Challenge 21: Runner and agent infrastructure

Platform: comparison

This challenge compares GitHub Actions runners and Azure DevOps agents side by side.

Exam skills mapped

  • Design and implement a GitHub runner or Azure DevOps agent infrastructure, including cost, tool selection, licenses, connectivity, and maintainability

Scenario

Contoso Ltd has diverse build requirements across their engineering teams:

  • The mobile team builds iOS apps that require macOS with Xcode
  • The data engineering team runs integration tests against an on-premises SQL Server behind a firewall
  • The platform team builds Docker images that need privileged access
  • All teams need fast builds with cached dependencies

The current setup uses GitHub-hosted runners for everything, resulting in slow builds (no persistent cache), inability to reach on-premises resources, and high costs for macOS runners. Contoso needs a hybrid runner/agent strategy that balances cost, security, and capability.

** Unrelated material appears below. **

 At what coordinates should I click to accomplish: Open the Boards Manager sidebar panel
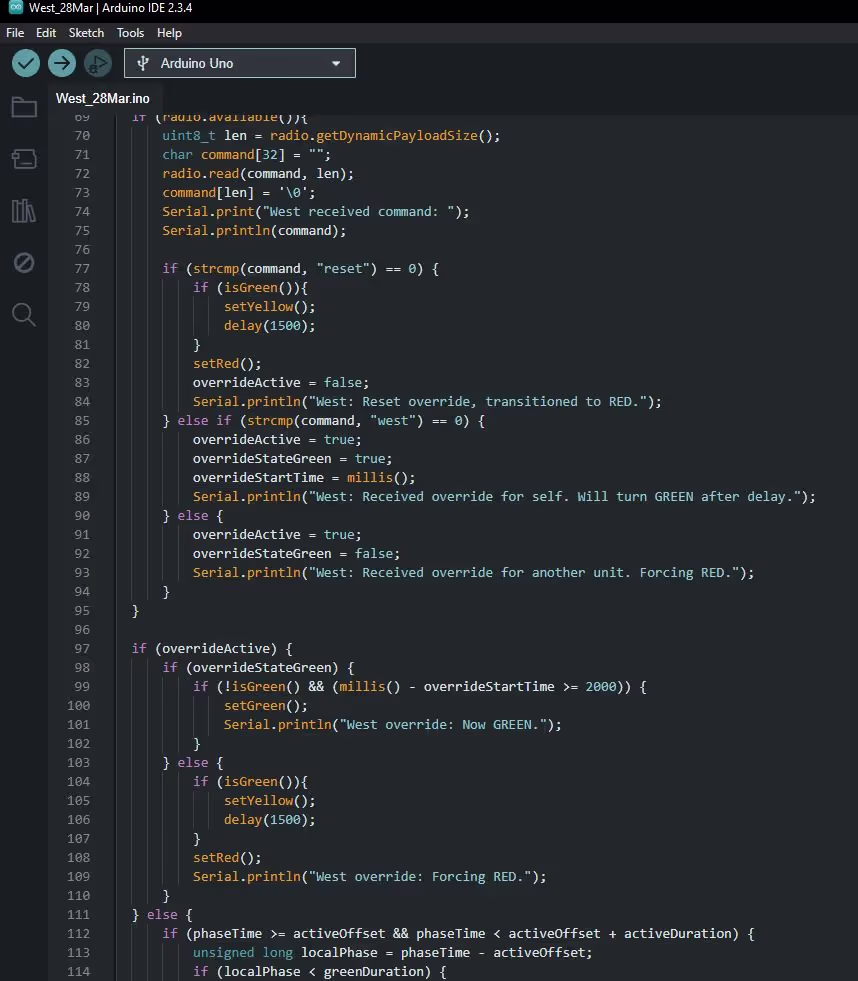pyautogui.click(x=24, y=159)
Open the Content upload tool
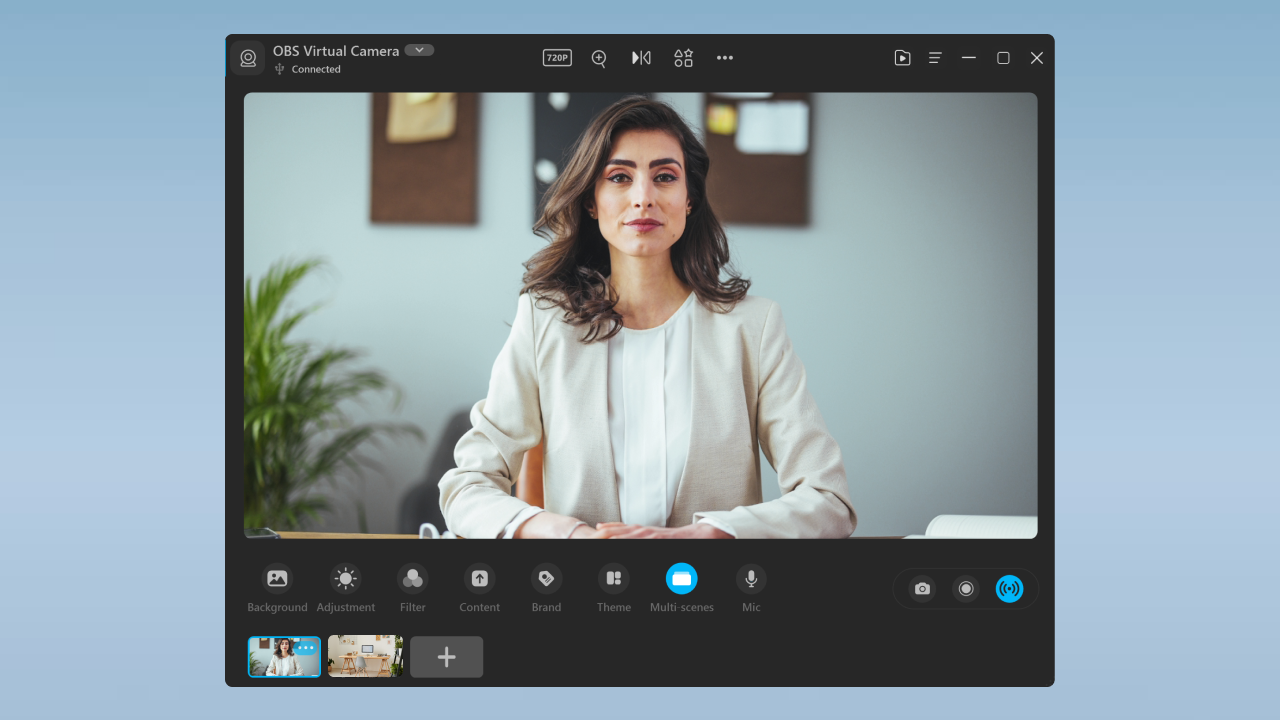Viewport: 1280px width, 720px height. 479,579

Task 1: Compare hosted versus self-hosted runners

FactorGitHub-hosted runnersSelf-hosted runners
CostIncluded minutes (2,000 for Team, 3,000 for Enterprise), then per-minute billingInfrastructure cost only (VM, maintenance)
macOS rate10x Linux minute multiplierOwn hardware at fixed cost
MaintenanceManaged by GitHub (auto-updated)Self-managed (OS patches, tool updates)
Clean environmentFresh VM every jobPersistent (must manage cleanup)
Network accessPublic internet onlyCan access private networks
Startup time15-45 seconds (queue + provision)Near-instant (already running)
CustomizationLimited to pre-installed toolsFull control over installed software
Cachingactions/cache (network round-trip)Local filesystem cache (fastest)
SecurityIsolated by designShared runner risk if not ephemeral

Azure DevOps comparison:

FactorMicrosoft-hosted agentsSelf-hosted agents
Cost1 free parallel job, then $40/parallel job/month$15/parallel job/month (licensing) + infra
MaintenanceManaged by MicrosoftSelf-managed
Clean environmentFresh VM every jobPersistent
Network accessPublic internet onlyPrivate network access
Startup timeCan be slow due to provisioningFast (pre-provisioned)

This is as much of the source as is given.